If you are planning on throwing a party for New Year’s Eve, you can make conscious choices for a more sustainable party. Use reusable glasses for champagne instead of disposable glasses. Consider buying organic champagne, which are made with grapes grown using biodynamic methods that are healthier for the regional ecology. Make your own noisemakers and decorations; Lilienfeld suggests putting some of those Christmas tinsel, garland and ribbons to use one more time before boxing them away for next year (decorations should be reused from year to year, and opt for decorations made from renewable, biodegradable materials instead of plastics when you can).

Smarter food choices

Like with Christmas, Lilienfeld encourages conscious meal planning at any New Year’s gathering. He recommends serving food buffet-style, and planning future meals based around the meal’s leftovers in order to decrease food waste.

“Meal planning is probably the simplest and most important thing people can do to reduce food waste,” Lilienfeld says. “What people don’t realize is when they waste food, they waste not only the food that is put in front of them, but all the resources used to create that food. A roast didn’t just appear in your fridge.”

Skip the fireworks

Fireworks are another aspect of New Year’s Eve celebrations that have a noticeable environmental impact. The chemicals used to propel and color fireworks are often toxic or carcinogenic. According to Bill Magavern, policy director at the Coalition for Clean Air, heavy metals and particulates from fireworks can linger in the air, seep into the soil and trickle down into waterways. Large-scale fireworks displays have been shown to impact air quality for days after the celebration itself.

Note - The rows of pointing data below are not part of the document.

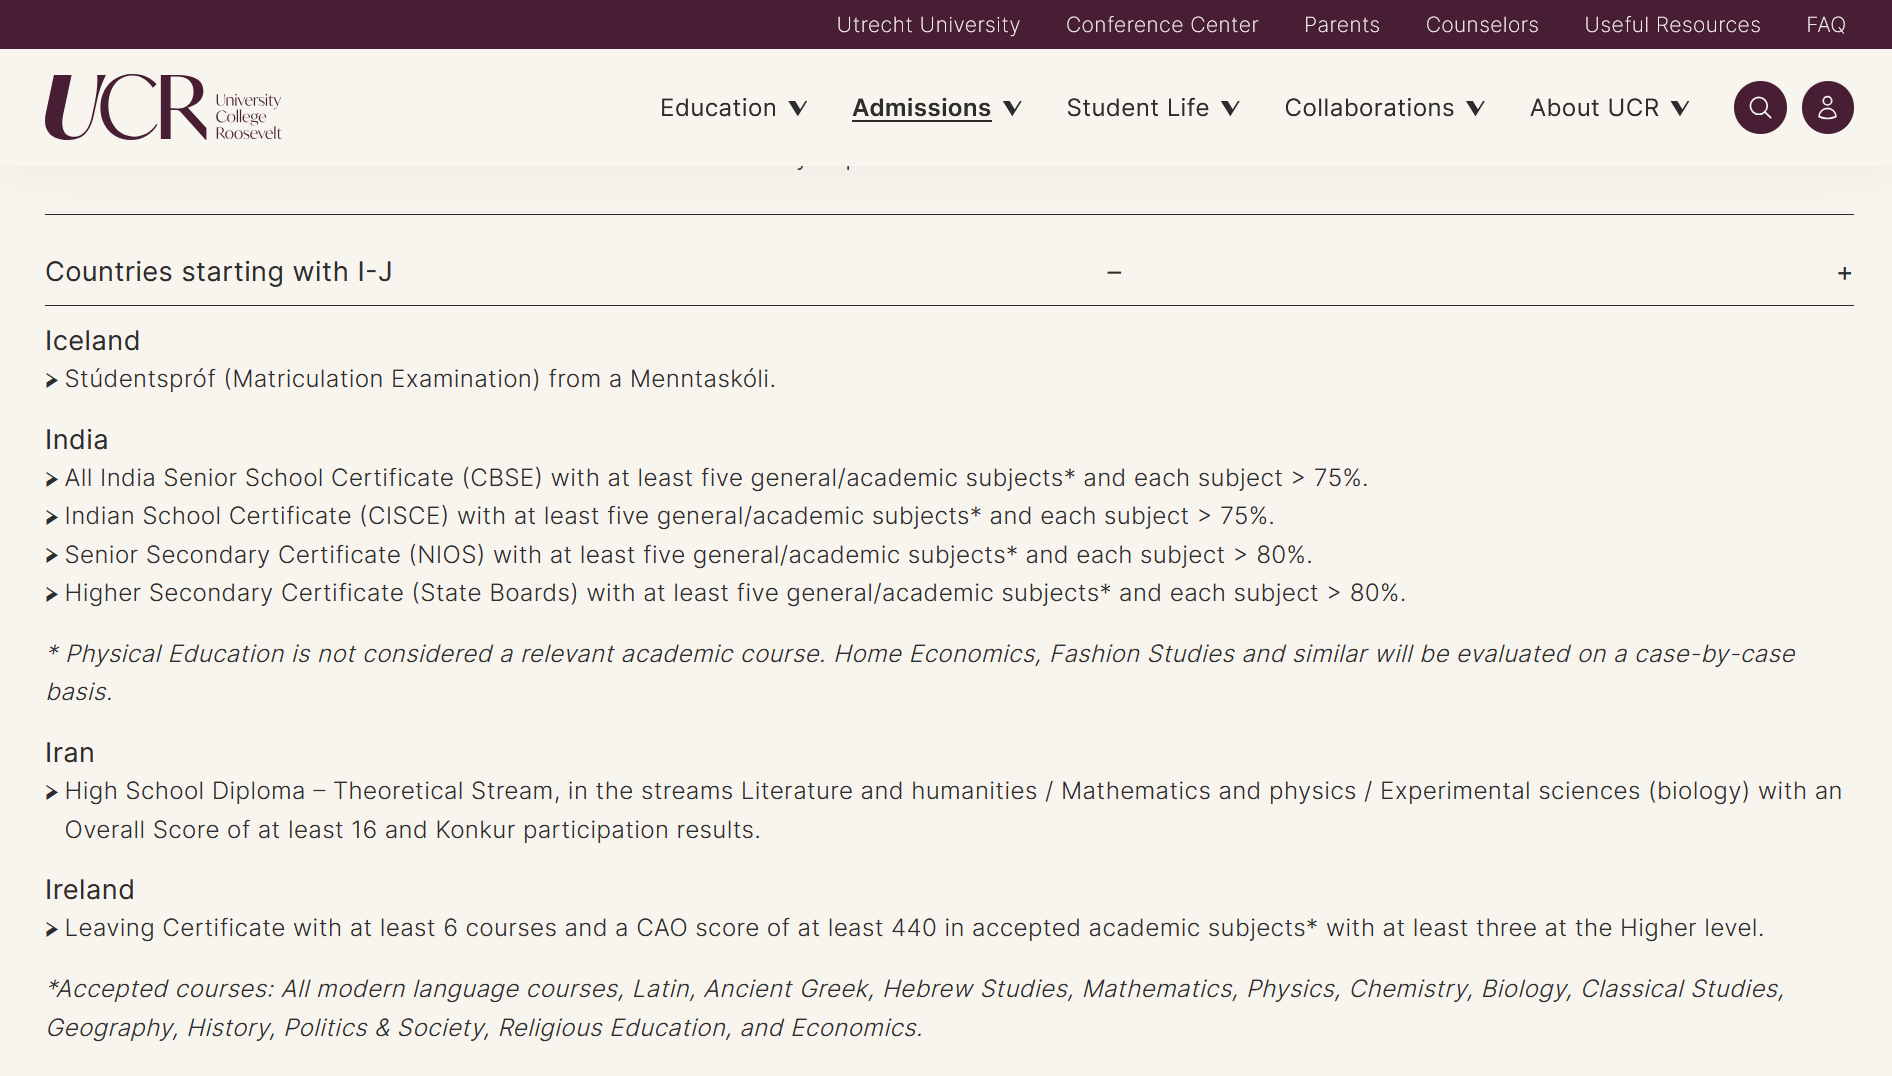Collapse section with the minus icon
Screen dimensions: 1892x1076
coord(1114,272)
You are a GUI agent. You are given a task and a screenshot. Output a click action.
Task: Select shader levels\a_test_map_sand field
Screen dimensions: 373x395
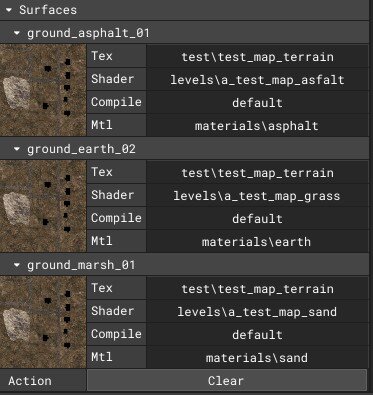tap(257, 311)
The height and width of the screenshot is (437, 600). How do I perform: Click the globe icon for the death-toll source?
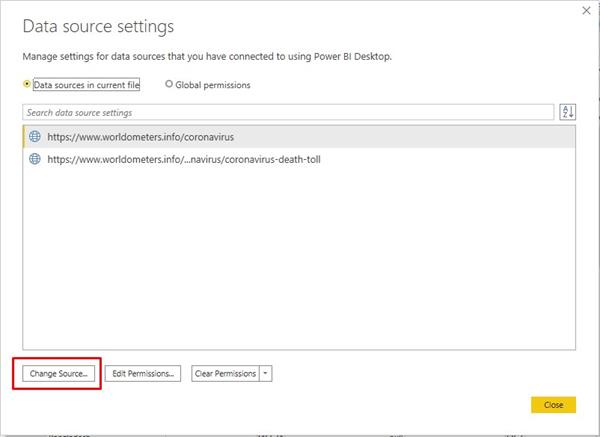point(34,159)
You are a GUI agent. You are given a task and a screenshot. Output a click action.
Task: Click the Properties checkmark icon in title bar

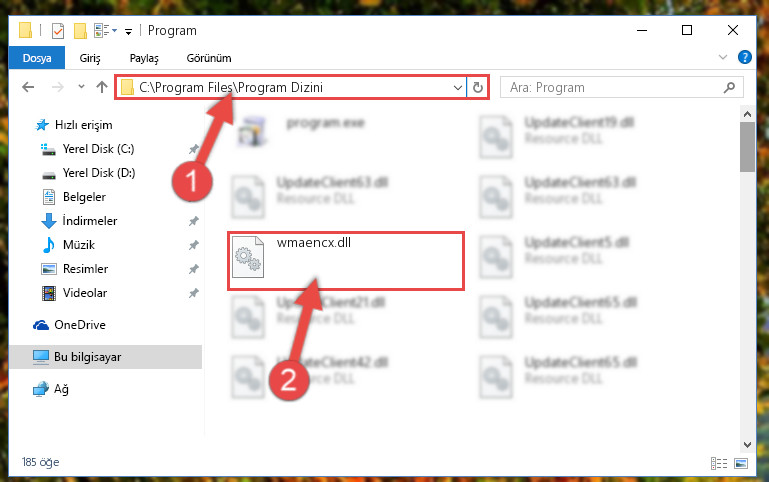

“The particulate monitors that we have in Southern California have detected very elevated particle pollution when there are times where there are lots of fireworks set off,” Magavern says. “Around the world for New Year’s Eve celebrations, this has also been detected.”

George Allen, chief scientist at the Northeast States for Coordinated Air Use Management, says that the small-scale fireworks displays that have become part of some people’s New Year’s Eve tradition can be even more harmful to human health because of their proximity.

“I think the bigger impact comes from all the folks setting off fireworks in their backyard,” Allen says. “There’s more of an impact of what people are exposed to in terms of the smoke.”

Lilienfeld also cautions against DIY displays for the sake of fire safety, especially in dry areas that are susceptible to fire damage.

“The key issues from an environmental standpoint is the potential for destruction if you are not using them safely,” he says. “In dry areas, it lights up scrub. It’s a serious issue.”

Collect waste

Floating paper lanterns are a charming — albeit, quieter — alternative to fireworks, but Lilienfeld emphasizes that they should be collected after they are released. “If you don’t collect them all, they clog up waterways,” he says.

The same goes for other paper products, like confetti. Opt against glitter and plastic confetti, as they are microplastics that eventually find their way into waterways and damage the fragile ecosystems.

New Year’s Eve is a great day to kick off more eco-friendly habits with a few simple changes. “The value of New Year’s is the reflection time that it provides,” Lilienfeld says. When you raise a glass to toast this New Year’s Eve, take stock of the habits of the past year and resolve to make more sustainable choices in the new year.